Le terre deserte e vuote. Vuote, no vuote no, spoglie. Aride.

Durante la vía migliaia di umani condannati dalle loro azioni a quel luogo, procedevano lentamente con una torcia di fuoco in mano, in fila indiana, la Dea li osservava fuori dal sentiero.
Con pazienza attese che l'ultimo di essi passasse, così da poterli seguire dovendo andare per loro stessa strada.

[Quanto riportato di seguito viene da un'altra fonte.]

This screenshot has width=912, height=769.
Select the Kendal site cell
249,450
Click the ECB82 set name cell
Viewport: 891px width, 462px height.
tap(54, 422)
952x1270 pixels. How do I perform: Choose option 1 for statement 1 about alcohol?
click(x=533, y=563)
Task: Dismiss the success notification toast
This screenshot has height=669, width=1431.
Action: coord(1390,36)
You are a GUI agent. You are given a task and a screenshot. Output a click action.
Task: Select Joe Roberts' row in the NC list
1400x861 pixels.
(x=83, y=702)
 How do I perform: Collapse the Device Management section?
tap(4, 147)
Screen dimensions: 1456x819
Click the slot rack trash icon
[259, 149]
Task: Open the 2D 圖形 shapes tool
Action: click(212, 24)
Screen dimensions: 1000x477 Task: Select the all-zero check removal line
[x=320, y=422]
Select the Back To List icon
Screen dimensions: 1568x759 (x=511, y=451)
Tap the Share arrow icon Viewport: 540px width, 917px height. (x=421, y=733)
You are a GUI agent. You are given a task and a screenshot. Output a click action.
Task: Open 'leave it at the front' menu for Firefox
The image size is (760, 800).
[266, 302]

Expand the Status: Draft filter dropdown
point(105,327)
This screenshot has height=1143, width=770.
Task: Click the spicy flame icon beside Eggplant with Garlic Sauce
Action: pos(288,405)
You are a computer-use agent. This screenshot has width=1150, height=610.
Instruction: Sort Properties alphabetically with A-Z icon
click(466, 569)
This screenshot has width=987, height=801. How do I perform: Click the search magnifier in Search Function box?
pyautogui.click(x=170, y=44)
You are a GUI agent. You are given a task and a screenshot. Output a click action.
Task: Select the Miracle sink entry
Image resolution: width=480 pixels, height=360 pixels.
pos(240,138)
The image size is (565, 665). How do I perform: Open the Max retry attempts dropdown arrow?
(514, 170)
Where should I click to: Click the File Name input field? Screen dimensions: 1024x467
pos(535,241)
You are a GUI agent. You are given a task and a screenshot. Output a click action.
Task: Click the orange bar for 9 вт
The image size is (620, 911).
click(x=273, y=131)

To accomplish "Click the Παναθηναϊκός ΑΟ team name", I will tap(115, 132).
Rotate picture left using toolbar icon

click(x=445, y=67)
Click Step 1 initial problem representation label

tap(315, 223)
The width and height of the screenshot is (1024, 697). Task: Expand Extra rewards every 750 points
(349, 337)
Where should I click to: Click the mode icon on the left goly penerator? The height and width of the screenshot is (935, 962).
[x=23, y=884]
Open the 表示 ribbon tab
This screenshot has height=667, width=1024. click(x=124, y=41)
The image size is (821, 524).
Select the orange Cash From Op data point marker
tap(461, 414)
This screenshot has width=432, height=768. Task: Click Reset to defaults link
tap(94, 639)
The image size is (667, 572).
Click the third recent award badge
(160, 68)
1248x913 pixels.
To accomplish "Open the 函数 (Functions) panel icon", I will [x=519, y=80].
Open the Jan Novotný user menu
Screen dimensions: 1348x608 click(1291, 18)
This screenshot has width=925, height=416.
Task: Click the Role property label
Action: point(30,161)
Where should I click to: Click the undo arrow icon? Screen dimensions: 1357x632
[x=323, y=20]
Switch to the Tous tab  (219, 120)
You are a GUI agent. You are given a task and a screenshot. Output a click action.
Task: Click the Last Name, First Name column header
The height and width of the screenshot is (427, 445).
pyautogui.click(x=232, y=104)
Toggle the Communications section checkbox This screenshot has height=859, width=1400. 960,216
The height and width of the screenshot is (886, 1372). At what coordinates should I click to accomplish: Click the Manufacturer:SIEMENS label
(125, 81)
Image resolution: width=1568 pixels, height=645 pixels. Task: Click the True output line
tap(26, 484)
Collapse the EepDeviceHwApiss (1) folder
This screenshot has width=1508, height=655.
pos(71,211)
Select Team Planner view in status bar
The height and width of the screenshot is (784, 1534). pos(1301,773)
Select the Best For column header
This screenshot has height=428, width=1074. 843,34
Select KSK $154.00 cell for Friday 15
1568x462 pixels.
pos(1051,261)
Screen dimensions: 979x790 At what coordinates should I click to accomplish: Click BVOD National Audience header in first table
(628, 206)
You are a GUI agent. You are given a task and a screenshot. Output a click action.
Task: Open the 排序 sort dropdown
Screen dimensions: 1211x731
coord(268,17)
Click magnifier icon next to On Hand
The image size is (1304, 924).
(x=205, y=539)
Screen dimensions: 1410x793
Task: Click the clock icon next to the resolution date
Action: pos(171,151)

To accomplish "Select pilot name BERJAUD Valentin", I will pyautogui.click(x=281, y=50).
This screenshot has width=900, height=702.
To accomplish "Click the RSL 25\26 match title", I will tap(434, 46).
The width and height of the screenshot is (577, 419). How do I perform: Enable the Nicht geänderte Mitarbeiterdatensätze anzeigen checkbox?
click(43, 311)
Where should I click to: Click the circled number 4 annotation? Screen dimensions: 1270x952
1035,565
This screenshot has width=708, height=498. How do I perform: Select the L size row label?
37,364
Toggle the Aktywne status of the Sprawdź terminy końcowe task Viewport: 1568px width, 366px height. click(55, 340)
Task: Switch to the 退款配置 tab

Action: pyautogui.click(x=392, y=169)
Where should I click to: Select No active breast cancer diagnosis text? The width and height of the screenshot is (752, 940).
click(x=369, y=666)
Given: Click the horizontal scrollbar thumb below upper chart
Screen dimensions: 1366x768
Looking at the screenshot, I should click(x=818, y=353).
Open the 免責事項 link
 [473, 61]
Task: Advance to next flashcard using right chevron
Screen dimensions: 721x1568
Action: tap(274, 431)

Questo era solo l'esterno, come un giardino d'accoglienza prima di una gran palazzo, in termini umani poteva essere definita come una sala d'attesa.

Alla fine di quel sentiero, c'era la vera entrata.

Ricordava una grotta aperta, un tunnel, con due grosse conche  fiammeggianti. Il cancello si chiuse dietro ai dannati e lei si avvicinò al tamburo, l'uomo nella pietra si mosse, dandole una bacchetta con cui suonare.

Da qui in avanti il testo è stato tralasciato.